**ЗАДАНИЕ A:**
Измените часть текста о почтительности, начиная с «Что такое почтительность» и заканчивая «их разумными установлениями.», заменив в ней «вышестоящим» на «старшим».

**ФРАГМЕНТ ДЛЯ ЧТЕНИЯ:**
ФИЛОСОФ. Итак, к праведности, следящей за тем, чтобы каждому было
воздано свое, как я кратко сказал, относятся почтение, благодеяние,
правдивость, мщение.

Что такое почтительность
Почтительностью мы называем ту часть праведности, благодаря которой мы
добровольно должны всем воздать должное [им] уважение, - как Богу, что
называется религией, так и людям, достойным [его] благодаря их власти или
заслуге, что и называется почтение (observantia). Сюда, очевидно, включается
добродетель повиновения (obedientia), поскольку, судя по заветам, нужно
повиноваться вышестоящим; мы воздаем им почести тем, что никогда не
пренебрегаем их разумными установлениями.

**ВХОДНЫЕ ДАННЫЕ:**

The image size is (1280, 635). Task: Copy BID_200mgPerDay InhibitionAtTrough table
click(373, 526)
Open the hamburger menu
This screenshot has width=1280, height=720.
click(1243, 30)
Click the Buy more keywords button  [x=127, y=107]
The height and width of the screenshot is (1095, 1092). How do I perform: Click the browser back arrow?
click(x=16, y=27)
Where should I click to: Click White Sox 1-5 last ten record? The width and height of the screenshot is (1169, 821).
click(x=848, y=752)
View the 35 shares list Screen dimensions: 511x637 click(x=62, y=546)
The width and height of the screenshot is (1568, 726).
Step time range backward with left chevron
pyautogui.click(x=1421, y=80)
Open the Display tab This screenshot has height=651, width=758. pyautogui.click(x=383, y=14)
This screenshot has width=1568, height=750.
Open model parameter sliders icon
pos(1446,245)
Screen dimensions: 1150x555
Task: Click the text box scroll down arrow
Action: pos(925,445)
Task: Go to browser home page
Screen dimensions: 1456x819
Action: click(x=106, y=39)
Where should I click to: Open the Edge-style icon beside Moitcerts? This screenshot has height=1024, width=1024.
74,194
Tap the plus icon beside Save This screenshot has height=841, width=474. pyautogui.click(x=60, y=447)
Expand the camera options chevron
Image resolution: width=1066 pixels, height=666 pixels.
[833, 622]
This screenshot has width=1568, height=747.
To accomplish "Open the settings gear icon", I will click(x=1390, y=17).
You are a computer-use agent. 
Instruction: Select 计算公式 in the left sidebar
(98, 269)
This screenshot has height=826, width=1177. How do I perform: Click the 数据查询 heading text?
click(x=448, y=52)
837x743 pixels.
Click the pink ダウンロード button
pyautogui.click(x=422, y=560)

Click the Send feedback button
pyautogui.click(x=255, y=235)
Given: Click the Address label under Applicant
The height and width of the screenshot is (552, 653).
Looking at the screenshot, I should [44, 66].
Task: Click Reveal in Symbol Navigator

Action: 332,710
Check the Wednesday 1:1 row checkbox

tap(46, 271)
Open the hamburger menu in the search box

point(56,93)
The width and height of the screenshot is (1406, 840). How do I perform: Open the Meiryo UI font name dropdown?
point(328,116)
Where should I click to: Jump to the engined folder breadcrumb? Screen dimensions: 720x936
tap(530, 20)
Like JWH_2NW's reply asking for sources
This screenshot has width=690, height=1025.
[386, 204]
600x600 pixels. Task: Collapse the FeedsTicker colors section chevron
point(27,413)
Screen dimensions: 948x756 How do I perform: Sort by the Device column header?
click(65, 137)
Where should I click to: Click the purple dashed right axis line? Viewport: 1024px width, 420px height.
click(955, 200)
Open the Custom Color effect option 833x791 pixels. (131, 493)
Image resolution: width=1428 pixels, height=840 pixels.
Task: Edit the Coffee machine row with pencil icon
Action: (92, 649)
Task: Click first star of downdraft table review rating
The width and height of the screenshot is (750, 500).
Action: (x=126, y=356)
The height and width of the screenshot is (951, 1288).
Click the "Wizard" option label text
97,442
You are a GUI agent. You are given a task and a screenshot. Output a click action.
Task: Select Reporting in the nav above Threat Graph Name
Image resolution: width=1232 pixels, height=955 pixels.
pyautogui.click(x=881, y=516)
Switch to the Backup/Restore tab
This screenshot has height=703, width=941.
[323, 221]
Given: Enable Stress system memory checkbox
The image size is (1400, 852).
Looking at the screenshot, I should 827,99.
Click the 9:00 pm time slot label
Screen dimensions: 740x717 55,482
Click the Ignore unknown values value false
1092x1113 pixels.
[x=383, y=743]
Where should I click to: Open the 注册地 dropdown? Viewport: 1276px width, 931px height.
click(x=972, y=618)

**ЗАДАНИЕ B:**
Сдвиньте координаты в ответах, прибавив −129 к каждому их числу, и выведите заново только строки входных данных, начиная с первой и заканчивая строкой, где есть «Click the Buy», вместе с запросами.

**ПРАВИЛЬНЫЙ ОТВЕТ A:**
Что такое почтительность
Почтительностью мы называем ту часть праведности, благодаря которой мы
добровольно должны всем воздать должное [им] уважение, - как Богу, что
называется религией, так и людям, достойным [его] благодаря их власти или
заслуге, что и называется почтение (observantia). Сюда, очевидно, включается
добродетель повиновения (obedientia), поскольку, судя по заветам, нужно
повиноваться старшим; мы воздаем им почести тем, что никогда не
пренебрегаем их разумными установлениями.

**ПРАВИЛЬНЫЙ ОТВЕТ B:**
The image size is (1280, 635). Task: Copy BID_200mgPerDay InhibitionAtTrough table
click(244, 397)
Open the hamburger menu
This screenshot has width=1280, height=720.
click(1114, -99)
Click the Buy more keywords button  [x=-2, y=-22]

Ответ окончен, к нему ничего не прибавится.